=== Selected passage ===
After 18 months of talks, a leaked document proposing a deal between the United States, the European Union, South Africa and India that claims to increase access to COVID-19 vaccines for developing countries reveals some positive steps. But advocates say more is needed to address the inequity resulting in only 4% of people in low -income countries having had two vaccine doses, and even less access to new treatments. Under the leaked proposal, access to treatments and tests would not be included, but would be considered only after another six months’ delay.
Under World Trade Organisation (WTO) intellectual property rules, a few pharmaceutical companies control the supplies and prices of these lifesaving medicines, and have sold most vaccines and treatments to rich countries.
The original proposal from India and South Africa, supported by 100 of 164 WTO member governments, would temporarily waive WTO rules for all intellectual property monopolies on COVID19 vaccines, treatments and tests. This would enable a vast increase in production at affordable prices that is needed to triple-vaccinate the world, treat those with the disease, and prevent the spread of new variants. This has been strongly opposed by the EU, while the US has supported a waiver for vaccines only.
The proposed compromise is not yet a done deal as it must be approved by the WTO Intellectual Property Rights Council and the WTO General Council. Advocates have welcomed the acknowledgement that some WTO patent rules need to change. But they want more change to ensure that global access to both vaccines and treatments is achieved in practice.
They will write to the Australian government in more detail to ask that it support
- Inclusion of treatments and tests in addition to vaccines
- The waiver should apply to not only to patents, but to all knowledge and technology transfer need to enable increased production in developing countries
Dr Patricia Ranald, Convener of the Australian Fair Trade and Investment Network (AFTINET), said: “We welcome the admission that WTO rules need to change. But these are baby steps which still protect the interests of pharmaceutical companies rather than saving lives. Three million have died since Omicron variant, and millions more will die unless the Australian and other governments insist on a full waiver for vaccines, tests and treatments.”
===
Exercise instructions.
• a. Reproduce the stretch of the article on the COVID-19 waiver proposal from "Under World Trade" through "for vaccines only.", replacing "pharmaceutical companies" with "drug makers".
• b. Please carry on the article on the COVID-19 waiver proposal from the point where it ends.
The items after this point come from a separate source and are unrelated to the article.
=== Material provided ===
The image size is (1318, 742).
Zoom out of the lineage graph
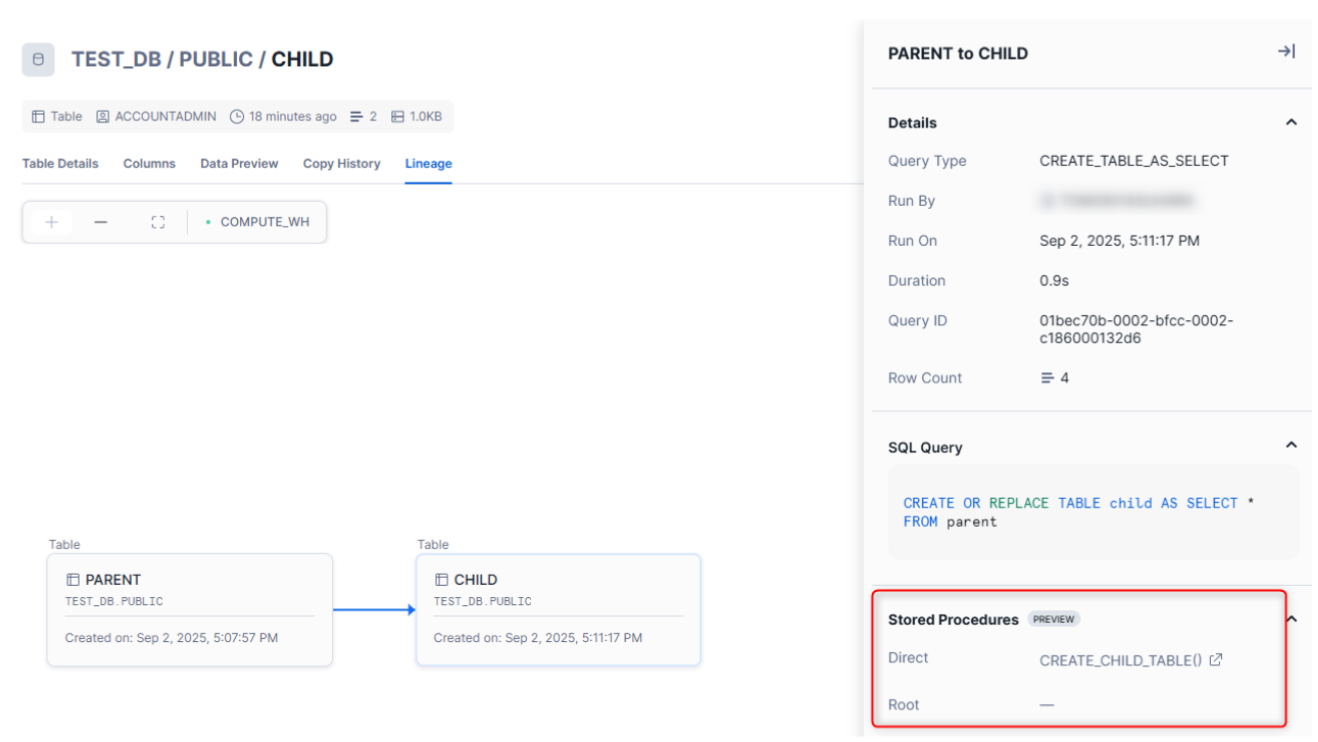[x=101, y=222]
===
=== Material provided ===
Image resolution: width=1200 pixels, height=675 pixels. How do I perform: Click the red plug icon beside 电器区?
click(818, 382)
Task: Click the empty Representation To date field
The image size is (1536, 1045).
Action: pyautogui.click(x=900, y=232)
===
Responses by item number.
• a.
Under World Trade Organisation (WTO) intellectual property rules, a few drug makers control the supplies and prices of these lifesaving medicines, and have sold most vaccines and treatments to rich countries.
The original proposal from India and South Africa, supported by 100 of 164 WTO member governments, would temporarily waive WTO rules for all intellectual property monopolies on COVID19 vaccines, treatments and tests. This would enable a vast increase in production at affordable prices that is needed to triple-vaccinate the world, treat those with the disease, and prevent the spread of new variants. This has been strongly opposed by the EU, while the US has supported a waiver for vaccines only.

• b.
Associate Professor Deborah Gleeson, spokesperson for the Public Health Association of Australia (PHAA), said: “Finally some progress seems to have been made at the WTO after almost 18 months of inaction. But the proposed compromise is so limited and flawed that it risks being completely unworkable. To get the pandemic under control, we need a waiver of monopoly rights that can be used by any country, for any health product and technology and for all types of intellectual property that can prevent access. It’s well past time to get this right.”
Katherine Tu, Head of Policy and Campaigns at ActionAid Australia, said: “It has been two years since the beginning of the pandemic. We have another new COVID-19 Omicron BA.2 subvariant, and these will keep coming if rich countries keep stalling on a comprehensive waiver that goes beyond vaccines. Women and communities in developing countries are urgently counting on countries like Australia to show global leadership. We can’t keep failing them.”
Ry Atkinson, Strategic Campaigner at Amnesty International Australia said: “This compromise is an acknowledgement that despite the lies continuously peddled by big pharma, business as usual isn’t going to get us out of this crisis. But it is a compromise, and the reality is that it doesn’t go far enough. We need a waiver that includes technology transfers and treatments, as the co-sponsors of the original waiver intended. Governments advocating for anything less are selling the world short.”